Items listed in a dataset

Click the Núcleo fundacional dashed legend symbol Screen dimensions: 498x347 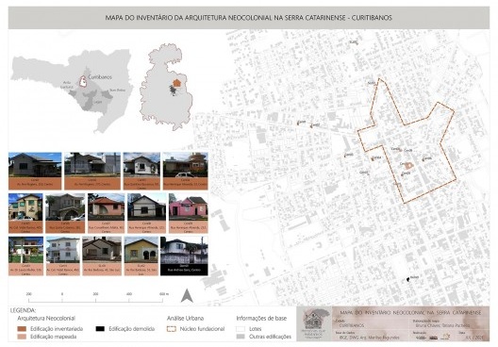172,329
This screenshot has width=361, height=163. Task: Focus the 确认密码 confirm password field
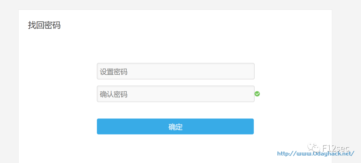point(175,94)
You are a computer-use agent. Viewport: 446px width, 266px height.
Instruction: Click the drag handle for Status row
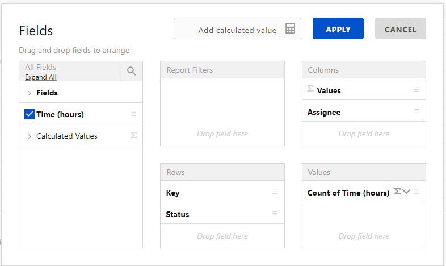coord(275,214)
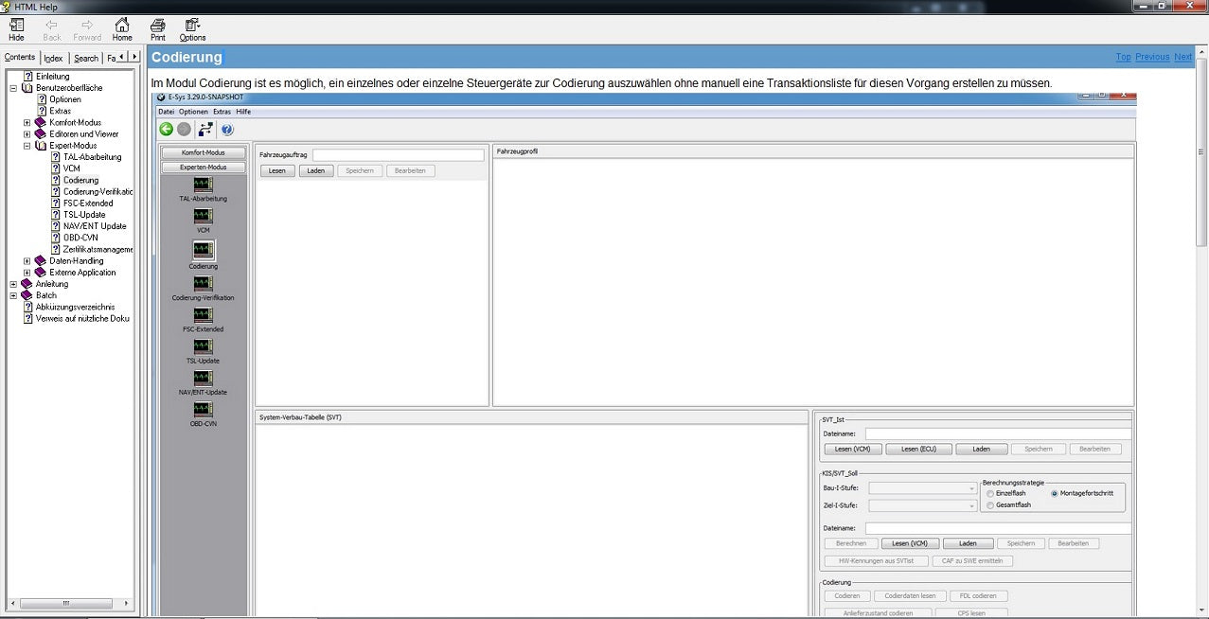Open the FSC-Extended module
Viewport: 1209px width, 619px height.
pos(203,314)
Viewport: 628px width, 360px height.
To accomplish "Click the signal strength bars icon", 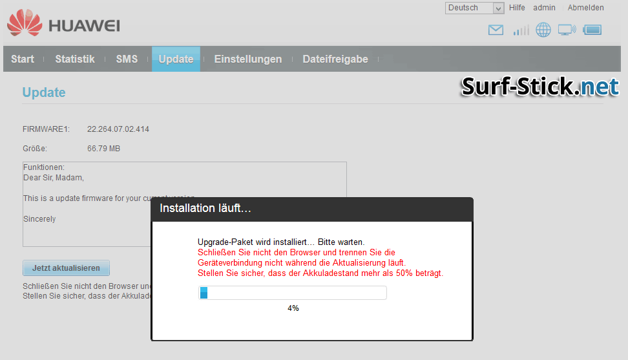I will point(521,30).
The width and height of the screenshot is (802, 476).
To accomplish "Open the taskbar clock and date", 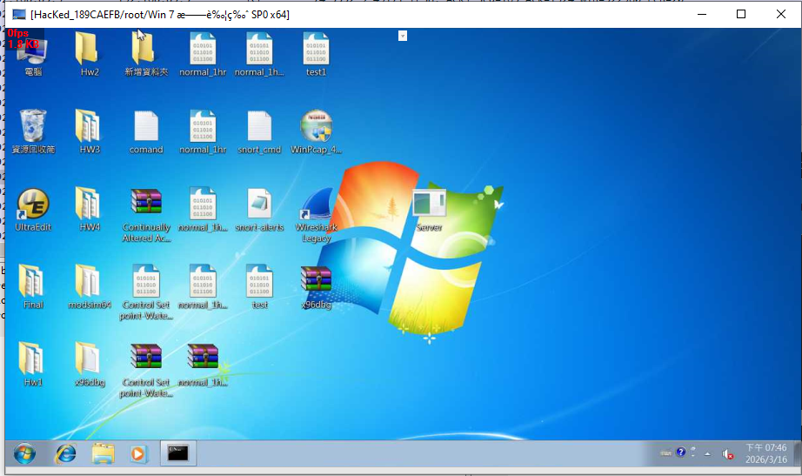I will 765,453.
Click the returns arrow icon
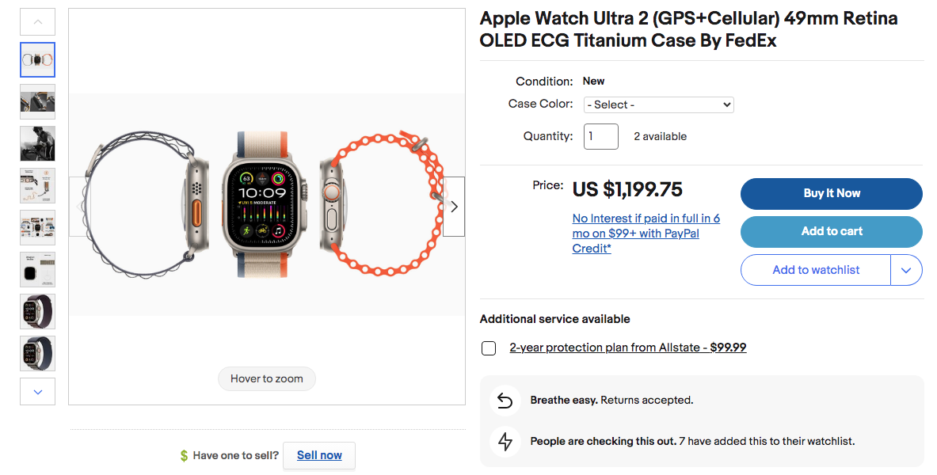 [505, 401]
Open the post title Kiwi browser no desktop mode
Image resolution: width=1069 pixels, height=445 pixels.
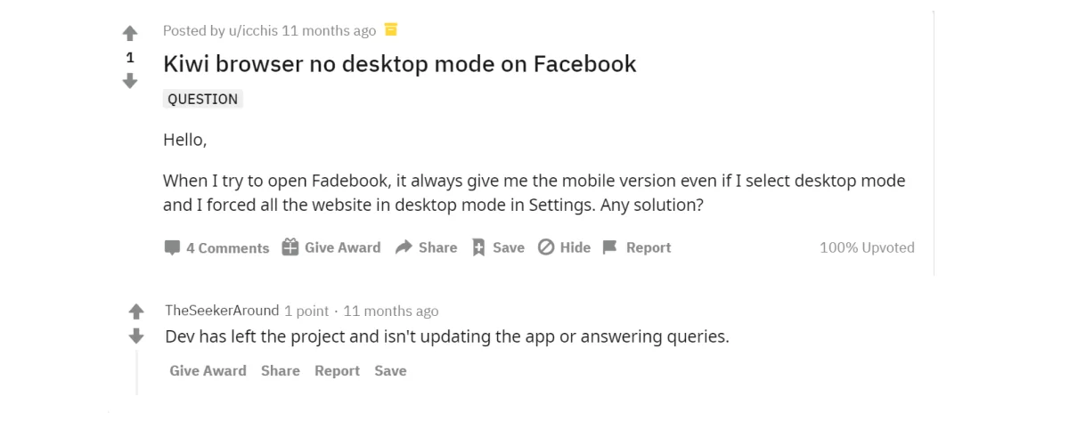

What is being asked> In the records above, find the line with "This screenshot has" and the line with "Viewport: 628px width, 360px height."; please transcribe exactly those two lines and all lines between them, omitting any picture.

Response for this exercise>
This screenshot has width=361, height=163. Task: Focus the 确认密码 confirm password field
point(175,94)
You are a computer-use agent. Viewport: 446px width, 266px height.
Instruction: Click the drag handle for Status row
coord(275,214)
Open the FSC-Extended module
Viewport: 1209px width, 619px height.
pos(203,314)
Viewport: 628px width, 360px height.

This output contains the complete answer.